Participants in the EM condition responded slower than participants in the NEM condition, as indicated by a main effect of Condition, F(1,22) = 5.91, MSE = 101512, p = .024, ηp2 = .21. A main effect of Session indicated that RTs decreased from Session 1 to Session 2, F(1,22) = 20.00, MSE = 2090, p<.001, ηp2 = .48. This reduction was similar for both conditions, as there was no Session × Condition interaction, F(1,22) = 2.39, MSE = 2090, p = .14, ηp2 = .10. The ANOVA also demonstrated a main effect of Sequence learning, F(1,22) = 47.32, MSE = 2815, p<.001, ηp2 = .68. This learning effect was larger in the EM condition than in the NEM condition, as can be derived from the Sequence learning by Condition interaction, F(1,22) = 6.77, MSE = 2815, p = .016, ηp2 = .24. The most important effect was the significant Session by Sequence learning interaction, which indicated that the learning effect, thus the difference between the trained and untrained blocks, decreased from Session 1 to Session 2, F(1,22) = 6.88, MSE = 1066, p = .016, ηp2 = .24 (see Figure 2a). This evolution was present in both conditions, as the three-way interaction did not approach significance, F<1. Planned contrasts indicated that sequence knowledge was significant in both sessions though, F(1,22) = 54.21, MSE = 1873, p<.001 in Session 1 and F(1,22) = 19.43, MSE = 2008, p<.001 in Session 2.
In order to verify whether the smaller learning effect in Session 2 compared to Session 1 was primarily due to a different performance on the trained blocks, the untrained blocks, or both, planned contrasts on the Session by Sequence learning interaction were performed.

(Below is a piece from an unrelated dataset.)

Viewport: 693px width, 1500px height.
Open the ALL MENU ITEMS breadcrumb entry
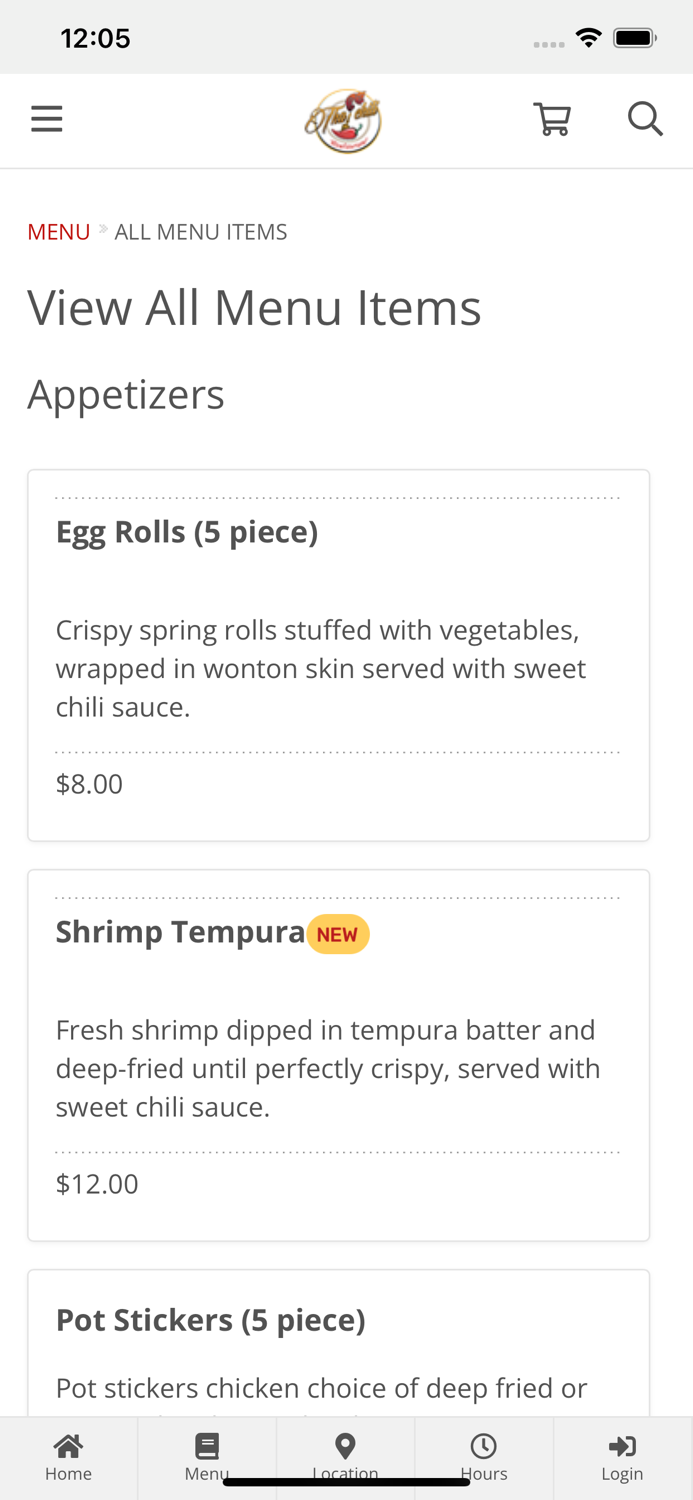(201, 231)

Consolidation of sequence-specific knowledge would be derived from a better performance on the trained blocks while the performance on untrained blocks remains unchanged . However, because the sequence-specific learning effect was smaller in Session 2 than in Session 1, it is unlikely that our further analyses will reveal this kind of pattern. The planned contrasts indicated that both the RTs on the trained blocks and the RTs on the untrained blocks improved over sessions, F(1,22) = 4.88, MSE = 1446, p = .038 and F(1,22) = 24.60, MSE = 1710, p<.001, respectively. Figure 3 illustrates the RT performance on trained and untrained blocks in Session 1 and 2 per condition.
(A) Mean median RTs for trained Blocks 12-14 of Session 1 and trained Blocks 1-3 of Session 2 per condition. (B) Mean median RTs for untrained Block 13 of Session 1 and untrained Block 2 of Session 2 for both conditions. Error bars denote standard errors of the mean.

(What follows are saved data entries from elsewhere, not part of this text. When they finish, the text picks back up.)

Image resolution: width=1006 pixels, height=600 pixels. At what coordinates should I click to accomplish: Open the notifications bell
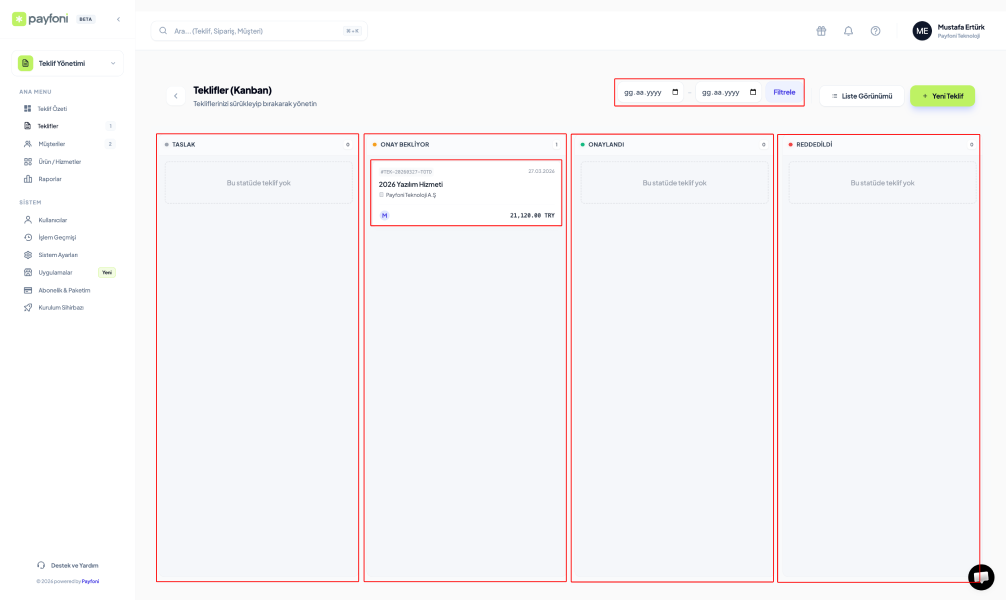tap(848, 31)
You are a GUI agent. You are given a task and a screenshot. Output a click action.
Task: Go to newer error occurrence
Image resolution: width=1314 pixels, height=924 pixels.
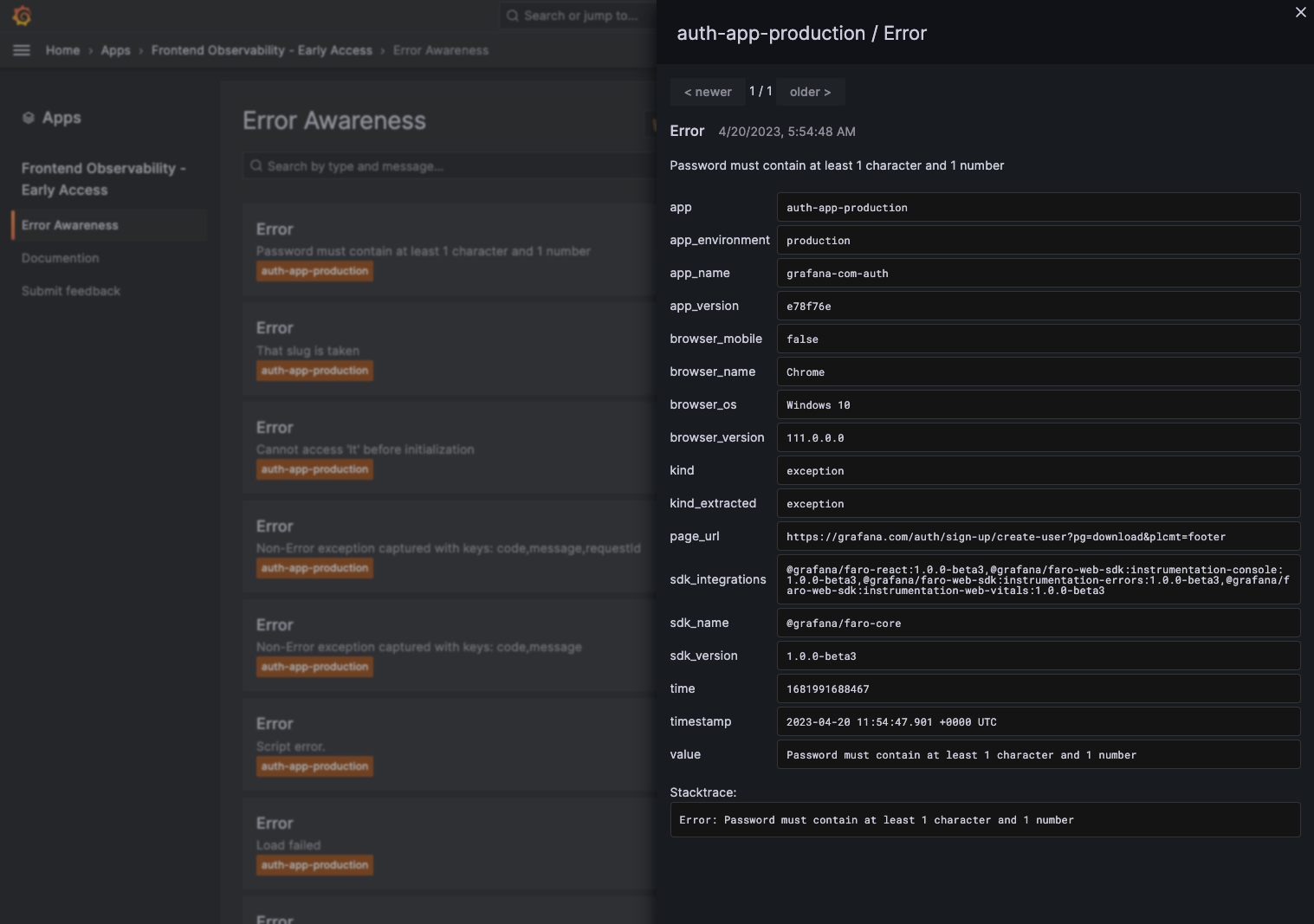708,92
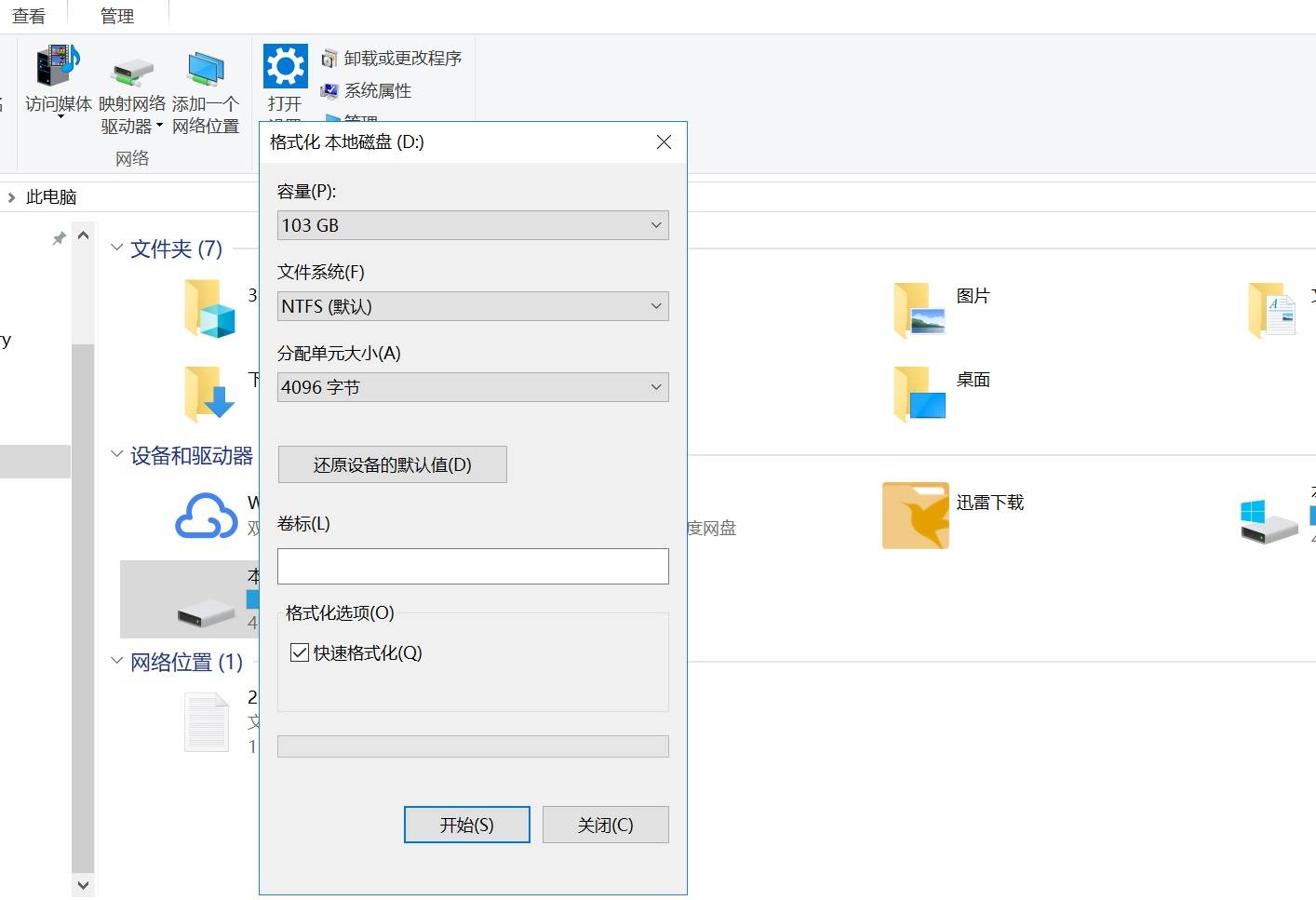
Task: Uncheck the 快速格式化 option
Action: point(299,652)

Consequently, although both the RTs on the trained and untrained blocks decreased over sessions, this decline was larger for the untrained blocks. The latter can be derived from the main analysis, which indicated that the sequence learning effect (calculated as the difference between untrained and trained blocks) was larger in Session 1 than in Session 2.

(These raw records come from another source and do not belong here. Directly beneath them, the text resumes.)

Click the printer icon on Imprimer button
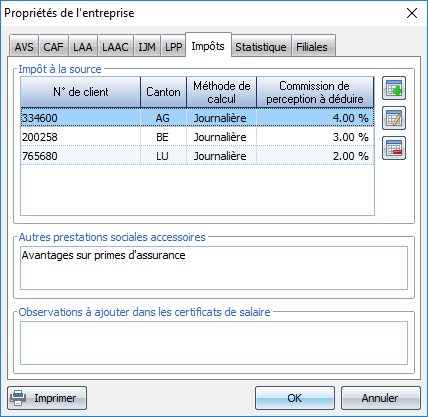Viewport: 428px width, 417px height. (18, 398)
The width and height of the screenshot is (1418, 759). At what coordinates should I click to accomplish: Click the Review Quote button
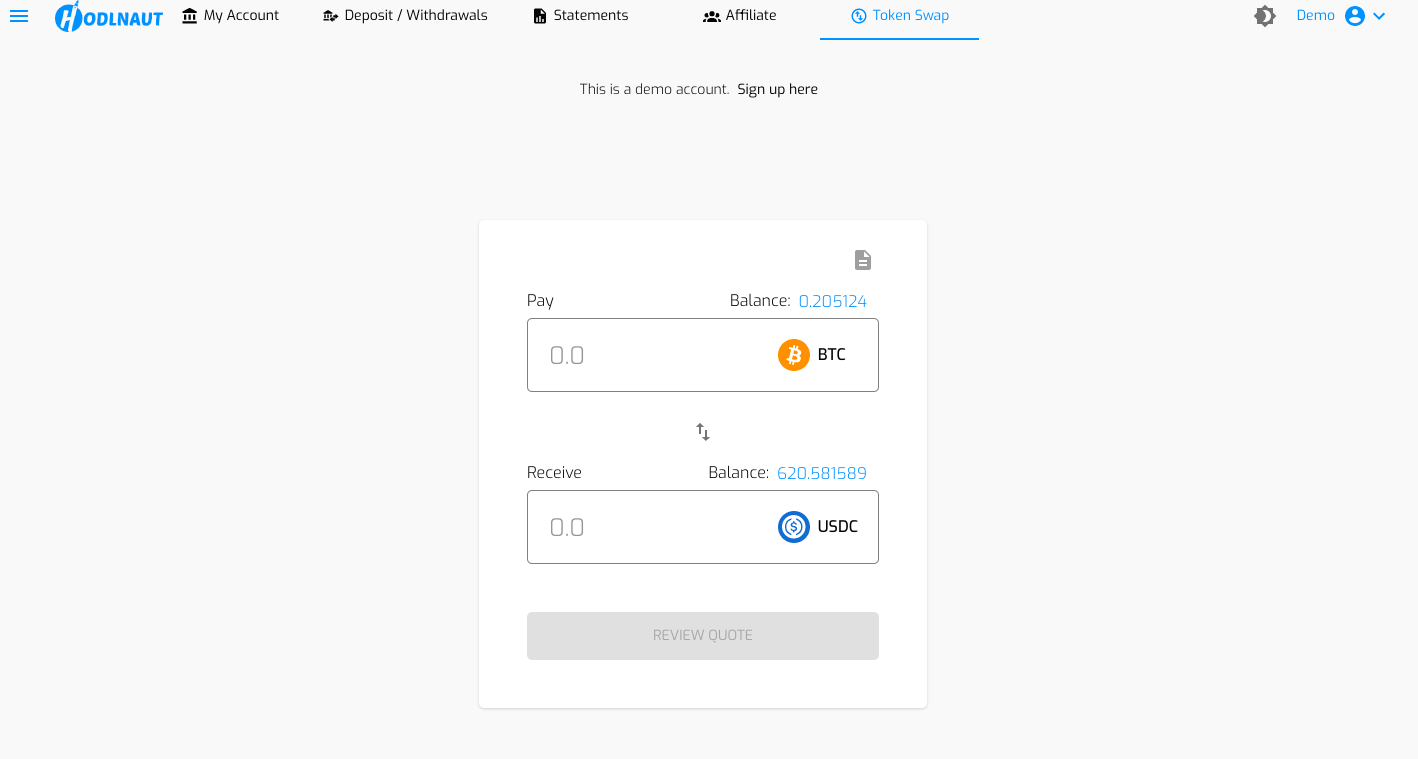703,636
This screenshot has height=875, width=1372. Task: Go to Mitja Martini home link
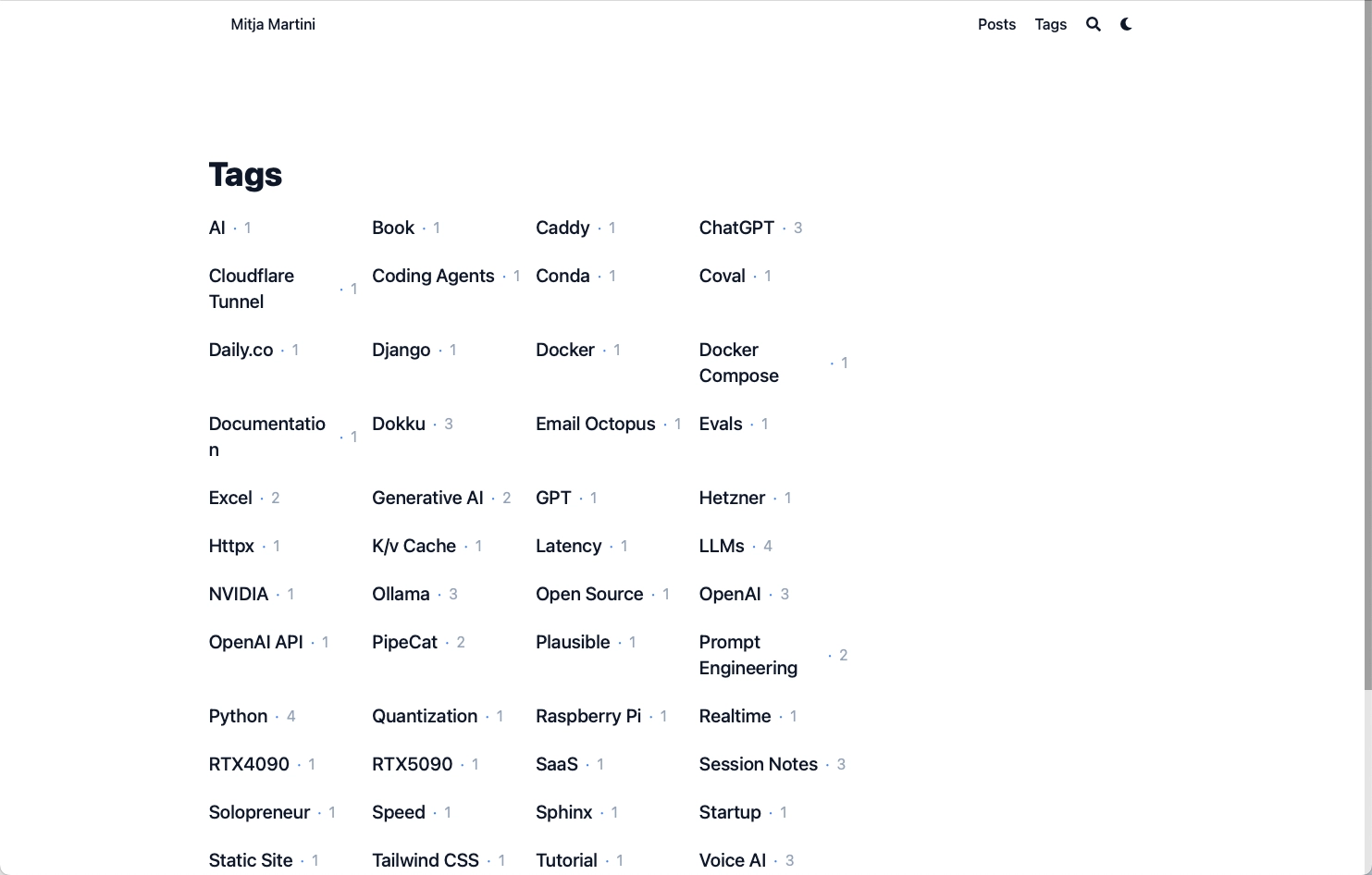[x=273, y=25]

A mixed ANOVA with Session and Sequence learning as within-subjects factors and Condition as between-subjects factor was also performed on log10 transformed error rates. This analysis yielded a main effect of Condition, F(1,22) = 19.67, MSE = 0.26, p<.001, ηp2 = .47, indicating that more errors were made in the NEM as compared to the EM condition. There was a main effect of Session, F(1,22) = 6.78, MSE = 0.038, p = .016, ηp2 = .24, but a Session by Condition interaction indicated that only in the NEM condition, error rates decreased over sessions, F(1,22) = 7.37, MSE = 0.038, p = .013, ηp2 = .25. There was no main effect of Sequence learning, nor was there a Sequence learning × Condition interaction, F(1,22) = 1.42, MSE = .036, p = .25, ηp2 = .061 and F<1, respectively. There was, however, a Session × Sequence learning interaction, F(1, 22) = 8.41, MSE = 0.027, p = .0083, ηp2 = .28. To assess sequence learning in both sessions separately, planned comparison tests were run. These results revealed that sequence learning was not significant in Session 1, F(1,22) = 1.14, MSE = 0.028, p = .30, but was significant in Session 2, F(1,22) = 7.15, MSE = 0.035, p = .014. In Session 2, however, learning effects were negative (see Table 1 and Figure 2b). This might indicate that the learning effects in Session 2 observed in the RT analysis may partly be accounted for by a speed-accuracy trade-off (SAT). However, because the overall difference in error rates between the untrained and trained blocks of Session 2 was small, namely 0.25 in the NEM condition and 1.42 on a total of 100 trials per block in the EM condition, it seems that learning effects in RTs cannot entirely be explained by an SAT. Finally, there was no three-way interaction, F <1, which indicates that consolidation of sequence knowledge did not differ between the NEM and the EM condition.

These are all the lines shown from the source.